I spied Jack as he ambled on to the infield – and immediately took off running at full tilt. I barreled across the grass and leapt straight at him through the air, arms stretched wide. We collided into a hug as he took three staggering steps backwards, narrowly missing the rack on which he had just hung his bike. It was two days before the Alpenrose Velodrome Challenge in Portland, Oregon, and the bike racing Summer Camp extravaganza was in full swing.
When I was a kid, summer camp entailed a week plunked into a chunk of Pocono forest and doing, well, campy-type things: hiking, canoeing, horseback riding, archery, campfires, arts n’ crafts, sleeping platform tents. It was a time to get out of town and reunite with friends whom I hadn’t seen since last summer. We kept in touch with letters or email as we impatiently awaited a blissful 7-day block of shenanigans.
Now, at 22 years old, my version of summer camp has taken on an entirely new meaning. The winter World Cup season had long since ended and the summer domestic season officially started up in June. It was time to load the bikes and prepare for a couple race weekends of fast and friendly racing up the West Coast. Besides Nationals, this is the time that we bike racers can get to commune en masse with others of our kind – and not have a damned care in the world.

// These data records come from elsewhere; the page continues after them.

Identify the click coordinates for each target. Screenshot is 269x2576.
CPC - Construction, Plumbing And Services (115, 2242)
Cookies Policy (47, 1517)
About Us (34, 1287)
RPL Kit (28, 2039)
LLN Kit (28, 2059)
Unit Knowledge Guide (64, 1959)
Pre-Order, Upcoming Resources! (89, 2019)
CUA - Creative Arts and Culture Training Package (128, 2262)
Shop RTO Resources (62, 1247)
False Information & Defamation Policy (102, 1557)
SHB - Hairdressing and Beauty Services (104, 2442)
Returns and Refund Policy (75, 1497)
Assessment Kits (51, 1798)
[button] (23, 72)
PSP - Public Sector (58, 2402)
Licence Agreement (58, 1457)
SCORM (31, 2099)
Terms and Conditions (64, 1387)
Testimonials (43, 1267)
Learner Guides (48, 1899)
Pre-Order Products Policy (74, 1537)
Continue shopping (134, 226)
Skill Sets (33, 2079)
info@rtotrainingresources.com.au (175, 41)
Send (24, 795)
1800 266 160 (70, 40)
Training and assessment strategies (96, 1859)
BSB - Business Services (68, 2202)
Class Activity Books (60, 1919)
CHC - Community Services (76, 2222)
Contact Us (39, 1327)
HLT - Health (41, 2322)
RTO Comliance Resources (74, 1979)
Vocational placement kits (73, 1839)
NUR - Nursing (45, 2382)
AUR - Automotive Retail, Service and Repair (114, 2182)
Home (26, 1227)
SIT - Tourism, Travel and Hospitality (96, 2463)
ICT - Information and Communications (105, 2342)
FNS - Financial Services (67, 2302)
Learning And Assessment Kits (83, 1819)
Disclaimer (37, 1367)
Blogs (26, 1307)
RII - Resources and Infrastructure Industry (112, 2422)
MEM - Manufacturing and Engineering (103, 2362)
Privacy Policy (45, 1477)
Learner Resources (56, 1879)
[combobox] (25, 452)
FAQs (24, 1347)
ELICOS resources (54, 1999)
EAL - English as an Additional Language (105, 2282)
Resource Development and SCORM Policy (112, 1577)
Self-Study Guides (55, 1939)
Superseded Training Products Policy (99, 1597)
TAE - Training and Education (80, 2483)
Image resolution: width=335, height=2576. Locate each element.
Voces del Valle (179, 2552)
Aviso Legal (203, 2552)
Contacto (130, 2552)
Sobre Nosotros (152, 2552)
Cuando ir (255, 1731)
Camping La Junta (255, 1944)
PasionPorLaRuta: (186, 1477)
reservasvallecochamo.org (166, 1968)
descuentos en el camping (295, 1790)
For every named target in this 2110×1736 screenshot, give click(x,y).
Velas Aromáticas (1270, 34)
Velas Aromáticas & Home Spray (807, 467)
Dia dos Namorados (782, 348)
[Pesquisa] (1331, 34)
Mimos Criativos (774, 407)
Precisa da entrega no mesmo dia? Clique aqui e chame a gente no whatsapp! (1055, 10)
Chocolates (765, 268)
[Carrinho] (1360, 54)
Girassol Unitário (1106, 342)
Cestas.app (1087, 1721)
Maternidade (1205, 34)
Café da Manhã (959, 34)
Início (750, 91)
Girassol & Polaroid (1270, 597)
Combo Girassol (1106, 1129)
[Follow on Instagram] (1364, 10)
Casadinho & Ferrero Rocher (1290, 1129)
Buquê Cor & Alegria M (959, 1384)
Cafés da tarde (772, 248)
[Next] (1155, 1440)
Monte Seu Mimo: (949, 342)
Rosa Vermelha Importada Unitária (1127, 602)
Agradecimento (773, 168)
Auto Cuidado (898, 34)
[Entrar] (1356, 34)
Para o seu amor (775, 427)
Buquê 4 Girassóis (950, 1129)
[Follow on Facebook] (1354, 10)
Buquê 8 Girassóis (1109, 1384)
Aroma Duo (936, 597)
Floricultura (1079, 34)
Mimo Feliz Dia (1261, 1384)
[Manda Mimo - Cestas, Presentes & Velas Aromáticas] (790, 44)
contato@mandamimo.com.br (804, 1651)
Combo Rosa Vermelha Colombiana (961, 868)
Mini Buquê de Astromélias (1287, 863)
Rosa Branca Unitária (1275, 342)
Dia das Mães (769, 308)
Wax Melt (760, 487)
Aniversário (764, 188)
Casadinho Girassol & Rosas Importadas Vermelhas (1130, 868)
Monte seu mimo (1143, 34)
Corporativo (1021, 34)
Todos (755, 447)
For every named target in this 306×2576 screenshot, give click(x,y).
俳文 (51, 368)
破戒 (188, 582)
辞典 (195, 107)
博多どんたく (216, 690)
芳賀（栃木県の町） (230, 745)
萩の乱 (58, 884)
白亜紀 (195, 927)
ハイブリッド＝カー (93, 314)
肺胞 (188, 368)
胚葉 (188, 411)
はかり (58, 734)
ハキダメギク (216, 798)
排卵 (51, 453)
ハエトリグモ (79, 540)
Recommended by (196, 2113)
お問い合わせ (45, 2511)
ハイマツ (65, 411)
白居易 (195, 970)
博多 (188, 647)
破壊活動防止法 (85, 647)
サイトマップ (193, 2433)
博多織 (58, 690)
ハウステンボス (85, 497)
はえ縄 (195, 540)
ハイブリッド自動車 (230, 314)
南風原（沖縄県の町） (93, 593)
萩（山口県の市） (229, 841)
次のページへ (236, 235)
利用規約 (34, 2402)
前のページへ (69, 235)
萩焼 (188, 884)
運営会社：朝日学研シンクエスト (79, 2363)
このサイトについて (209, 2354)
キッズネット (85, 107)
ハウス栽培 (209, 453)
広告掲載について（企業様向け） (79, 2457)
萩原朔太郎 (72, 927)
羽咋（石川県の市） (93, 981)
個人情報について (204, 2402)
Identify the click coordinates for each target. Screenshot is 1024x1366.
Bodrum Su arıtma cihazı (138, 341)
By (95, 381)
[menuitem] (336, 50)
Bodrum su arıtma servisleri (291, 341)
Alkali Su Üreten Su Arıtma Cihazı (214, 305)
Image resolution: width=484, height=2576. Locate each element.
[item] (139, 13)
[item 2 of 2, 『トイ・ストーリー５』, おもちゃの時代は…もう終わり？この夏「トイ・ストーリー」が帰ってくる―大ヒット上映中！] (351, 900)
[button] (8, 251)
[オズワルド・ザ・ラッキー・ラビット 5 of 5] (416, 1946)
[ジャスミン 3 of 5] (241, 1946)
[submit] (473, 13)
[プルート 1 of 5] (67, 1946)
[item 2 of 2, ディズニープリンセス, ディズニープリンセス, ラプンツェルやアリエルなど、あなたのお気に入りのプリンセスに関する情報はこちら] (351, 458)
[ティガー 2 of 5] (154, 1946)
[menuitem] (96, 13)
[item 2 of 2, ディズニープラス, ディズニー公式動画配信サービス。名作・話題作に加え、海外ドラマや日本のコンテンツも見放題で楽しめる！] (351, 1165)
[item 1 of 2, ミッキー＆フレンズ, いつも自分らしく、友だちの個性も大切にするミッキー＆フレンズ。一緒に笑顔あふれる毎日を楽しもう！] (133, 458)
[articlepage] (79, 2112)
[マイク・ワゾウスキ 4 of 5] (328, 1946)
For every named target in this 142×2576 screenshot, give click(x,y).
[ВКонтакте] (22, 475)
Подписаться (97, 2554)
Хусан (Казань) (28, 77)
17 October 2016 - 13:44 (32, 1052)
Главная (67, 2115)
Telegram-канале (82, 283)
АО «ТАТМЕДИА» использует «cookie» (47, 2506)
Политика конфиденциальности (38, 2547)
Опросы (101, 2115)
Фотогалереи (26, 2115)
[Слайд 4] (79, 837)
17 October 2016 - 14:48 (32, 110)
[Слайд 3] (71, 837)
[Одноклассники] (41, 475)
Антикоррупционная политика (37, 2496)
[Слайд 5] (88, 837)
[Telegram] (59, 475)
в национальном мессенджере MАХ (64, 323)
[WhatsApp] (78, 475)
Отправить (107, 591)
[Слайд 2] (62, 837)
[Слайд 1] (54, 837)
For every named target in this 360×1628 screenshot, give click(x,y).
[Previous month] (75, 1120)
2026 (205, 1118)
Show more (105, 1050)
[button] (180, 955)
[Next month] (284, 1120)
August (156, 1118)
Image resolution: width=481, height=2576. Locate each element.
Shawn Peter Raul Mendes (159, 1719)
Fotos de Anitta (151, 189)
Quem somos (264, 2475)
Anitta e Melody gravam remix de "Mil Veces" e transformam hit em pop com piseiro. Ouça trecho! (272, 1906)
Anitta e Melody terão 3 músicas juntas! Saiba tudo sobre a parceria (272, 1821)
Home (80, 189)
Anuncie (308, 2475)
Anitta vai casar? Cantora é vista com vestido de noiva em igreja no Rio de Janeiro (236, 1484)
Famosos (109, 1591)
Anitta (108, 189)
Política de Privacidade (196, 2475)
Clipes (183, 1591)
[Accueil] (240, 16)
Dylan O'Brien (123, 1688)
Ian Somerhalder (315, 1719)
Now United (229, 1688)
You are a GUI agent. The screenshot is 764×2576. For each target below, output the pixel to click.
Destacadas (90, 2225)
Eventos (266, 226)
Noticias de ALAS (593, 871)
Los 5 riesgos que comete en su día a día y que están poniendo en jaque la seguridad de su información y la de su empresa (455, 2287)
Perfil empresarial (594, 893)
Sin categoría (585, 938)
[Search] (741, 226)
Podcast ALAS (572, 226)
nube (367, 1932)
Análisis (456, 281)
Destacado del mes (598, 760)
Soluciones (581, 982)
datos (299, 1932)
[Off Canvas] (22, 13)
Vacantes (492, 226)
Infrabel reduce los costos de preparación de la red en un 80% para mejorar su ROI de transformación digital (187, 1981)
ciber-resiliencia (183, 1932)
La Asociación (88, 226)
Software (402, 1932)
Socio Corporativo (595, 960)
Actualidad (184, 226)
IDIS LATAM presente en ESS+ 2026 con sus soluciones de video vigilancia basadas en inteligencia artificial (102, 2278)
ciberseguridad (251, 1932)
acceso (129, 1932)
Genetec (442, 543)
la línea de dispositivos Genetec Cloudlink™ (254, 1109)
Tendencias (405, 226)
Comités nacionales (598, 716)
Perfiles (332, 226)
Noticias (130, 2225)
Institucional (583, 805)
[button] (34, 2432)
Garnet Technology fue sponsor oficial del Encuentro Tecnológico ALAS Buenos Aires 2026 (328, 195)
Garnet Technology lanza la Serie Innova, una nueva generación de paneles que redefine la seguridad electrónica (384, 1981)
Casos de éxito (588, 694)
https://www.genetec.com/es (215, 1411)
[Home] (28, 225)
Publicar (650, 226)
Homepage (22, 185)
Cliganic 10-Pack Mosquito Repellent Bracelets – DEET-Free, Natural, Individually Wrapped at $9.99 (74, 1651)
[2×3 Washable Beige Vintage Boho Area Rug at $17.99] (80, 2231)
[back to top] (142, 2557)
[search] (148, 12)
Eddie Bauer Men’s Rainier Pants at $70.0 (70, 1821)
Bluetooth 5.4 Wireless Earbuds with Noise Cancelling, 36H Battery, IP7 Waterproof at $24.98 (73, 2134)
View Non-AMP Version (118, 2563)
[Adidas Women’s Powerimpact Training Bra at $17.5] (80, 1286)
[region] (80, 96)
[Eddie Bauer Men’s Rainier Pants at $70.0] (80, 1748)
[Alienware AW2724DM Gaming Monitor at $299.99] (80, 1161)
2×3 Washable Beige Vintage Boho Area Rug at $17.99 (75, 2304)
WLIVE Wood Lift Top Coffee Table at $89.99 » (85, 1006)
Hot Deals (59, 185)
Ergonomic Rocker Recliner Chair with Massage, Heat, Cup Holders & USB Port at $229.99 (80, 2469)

I had stuffed myself into the back of Missy’s Subaru Impreza like a troupe member in a clown car. The vehicle had three humans, five bikes, a bike box, a wheel case, three sets of race wheels, and luggage loaded in and on top of it. We were chugging up the 5 from Los Angeles to San Jose for the first stop of Summer Camp: the Hellyer Velodrome Challenge. My vision was still hazy as I was coming out of post-nap stupor, having been dozing and cuddled up next to a Mavic disc wheel for about two hours of the trip.
“Are you okay back there?” Missy said, blinking into the rearview mirror.
“Yep, I’m good. I told you, I’m little. I’m totally compact and built for travel,” I replied.
The name “Summer Camp” started out as a playful nickname for the West Coast race series. The idea is that each major track – Hellyer in San Jose, Alpenrose in Portland, and Marymoor in Seattle – hosts a three-day track race. The relative proximities of the tracks makes a drivable trip, and riders go to as many of the races as they can; more often than not one sees the usual suspects year after year. Like the summer camps that we attended as kids, the race series has become a summer staple – both athletically and socially speaking.
The Hellyer Velodrome Challenge felt like a warm-up. There were fewer familiar faces at this particular race than in seasons past, but that only left me more stoked for Portland. Wagons-ho!
Every summer camp needs activities, right? Our theme might be bike racing, but that doesn’t mean that other interests are neglected. If one thinks about it, we’re already sort of camping: tents litter the infield at each race and we’re based out of said tents for most of those three race days. In Portland, there are requisite day trips to Sumptown Coffee and Bike Central, or sometimes Voodoo Donuts.
“Arts n’ crafts” pertains to decorating one’s race number with stickers, as well as nail painting. I can’t speak for the male racers, but any girl worth her salt takes these necessary decorative measures into her race prep. Racing is a lot more exciting with glitter and neon colors.
Picnic lunches consist of splitting a slightly smushed peanut butter-and-jelly sandwich on a blanket under a pop-up tent – followed by a banana and an energy gel for dessert. We don’t have campfires, but we all like to gather around a table with food and some beer after racing. Singing, dancing, and rambunctious laughter undoubtedly ensues – much to the chagrin of normal diners. It’s almost the same.
We sat in the ready area for the keirin final. The rain had passed lightly over Alpenrose and we had been able to move on with the third and final day of AVC. Some of the girls skimmed their tires for dirt; others shook out their legs as final wake-up for their muscles. I stared straight ahead before turning to my right to look at Missy.
“Attack pandas, engage” I said as offered up my hand for a pre-race fist bump.
“We got this,” she said as our knuckles clacked together through our gloves. We then drew starting position Popsicle sticks and walked to the line.
Racing is the common thread that ties us into this whole thing in the first place. But it wasn’t until this year that I myself actually started to get it. I went to my first summer camp race in San Jose in June of 2010 and treated it like a World Cup. It was my first race anywhere else other than Trexlertown or Los Angeles. I had no idea who anyone was, no actual team mates, and limited race skills. I did, however, manage to put a lot of pressure on myself, regardless.
However, this was my third year of Summer Camp and was somehow different – more relaxed, I suppose. We all race to win, and it’s true that this is about competition – it always has been. But it’s also about fun and just racing your freakin’ bike. It’s about cheering for everybody. The same people that race each other in a sprint final become partners in the team sprint. The friends you make and keep along the way are just as important as any cash you make or records you break.